Researchers at Johns Hopkins built on their previous study about the search for basic building blocks of materials called superconductors with spin-triplet pairing, which were considered to be very rare. The rare property of spin-triplet pairing can give rise to an exotic electronic state called Majorana fermions, which can be used as fault-tolerant quantum bits, a basic working unit for prospective quantum computers that may eventually replace the noise-prone prototypes under development by Google and IBM.
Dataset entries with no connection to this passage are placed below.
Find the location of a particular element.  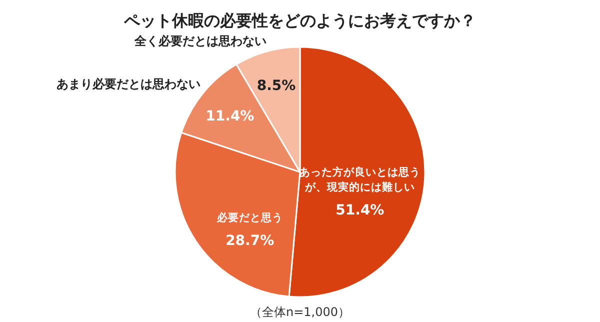

slice-label: あまり必要だとは思わない is located at coordinates (128, 84).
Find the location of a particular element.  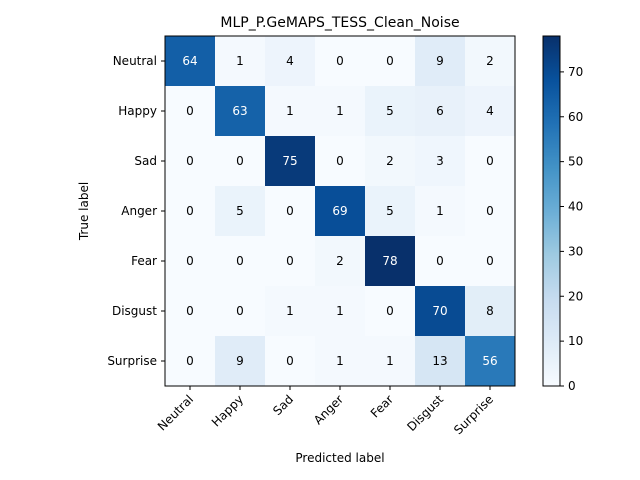

column-tick-label: Anger is located at coordinates (328, 410).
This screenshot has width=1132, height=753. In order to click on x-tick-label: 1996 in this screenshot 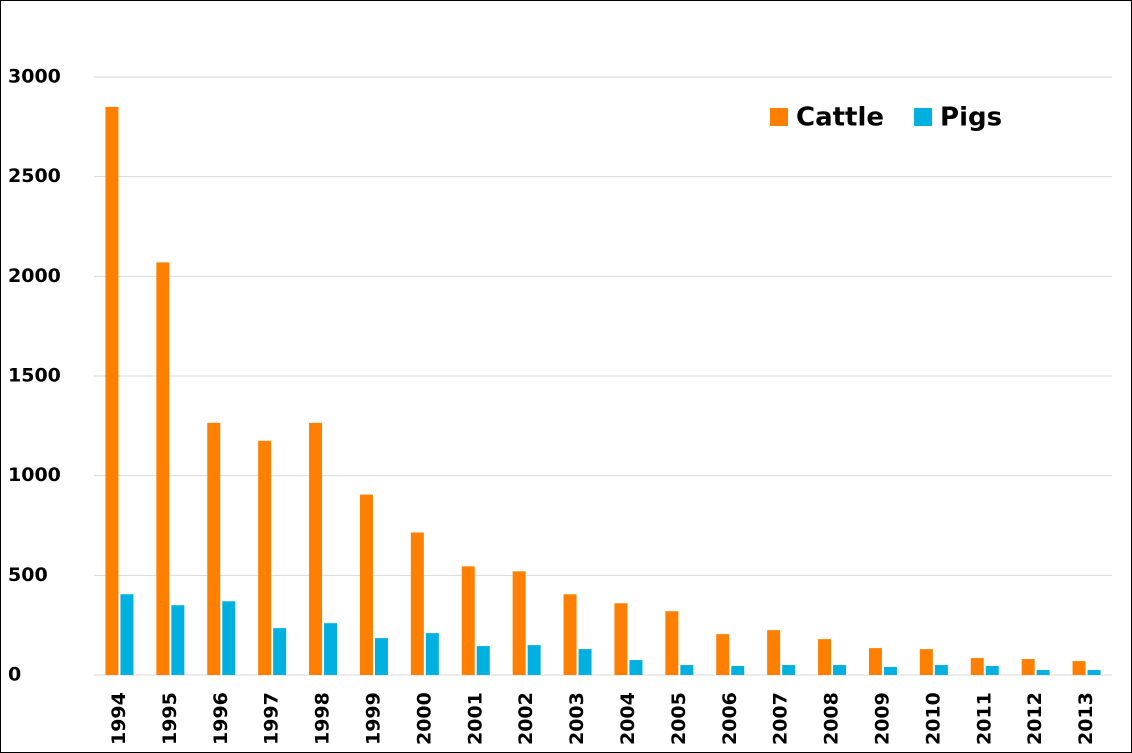, I will do `click(221, 718)`.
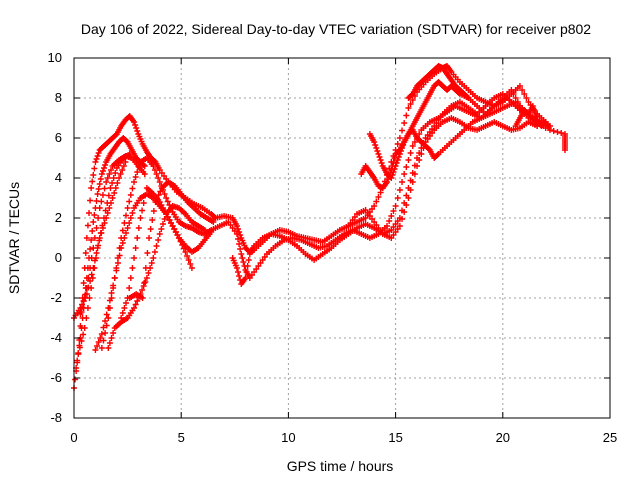  Describe the element at coordinates (340, 466) in the screenshot. I see `x-axis-label: GPS time / hours` at that location.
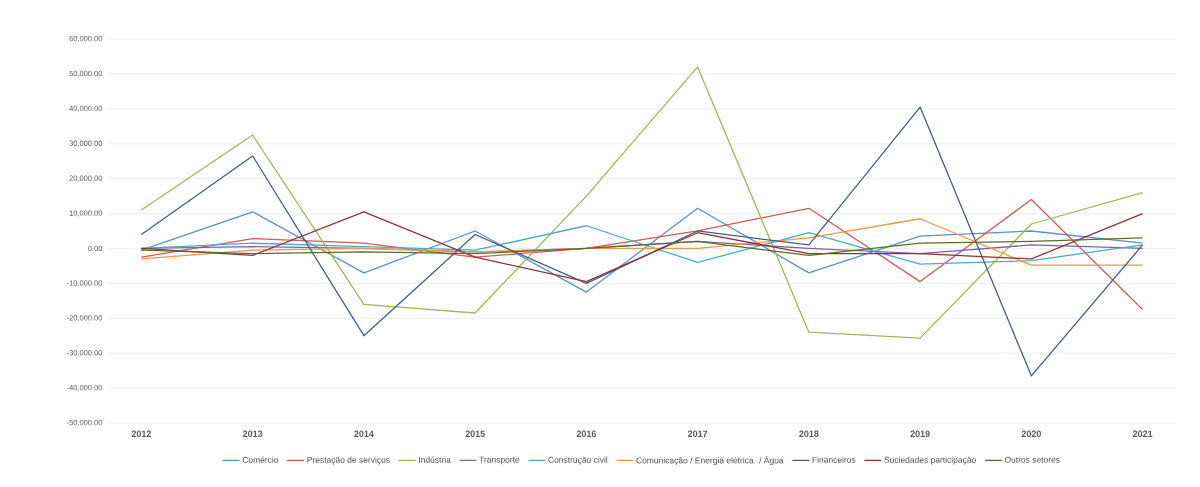 The image size is (1200, 487). What do you see at coordinates (141, 434) in the screenshot?
I see `x-tick-label: 2012` at bounding box center [141, 434].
The new finding focuses on a particular type of crystal, a noncentrosymmetric superconductor. Unlike most common crystalline materials that demonstrate inversion symmetry, that is, a crystal structure that is indistinguishable with its inversion image, this special class of materials breaks inversion symmetry, exhibiting an inversion image distinctive from itself. This low symmetry is predicted to indicate the presence of the otherwise elusive spin-triplet pairing. These “lowly” materials comprise a potential rich mine of quantum-computer-building materials. However, decisive evidence of spin-triplet pairing in these crystals has been lacking.
Using a new experimental method, the Hopkins researchers examined a prototype of this superconductor, α-BiPd. Their experiment found the presence of the highly unusual half-integer quantization of magnetic flux in polycrystalline rings of α-BiPd, which comprises smoking-gun evidence for spin-triplet pairing.
That paints a promising and encouraging future when more building-block materials emerge from materials with low symmetry. This study could accelerate the development of fault-tolerant quantum computers. (Phys.org)
The study has been published in Physical Review Letters.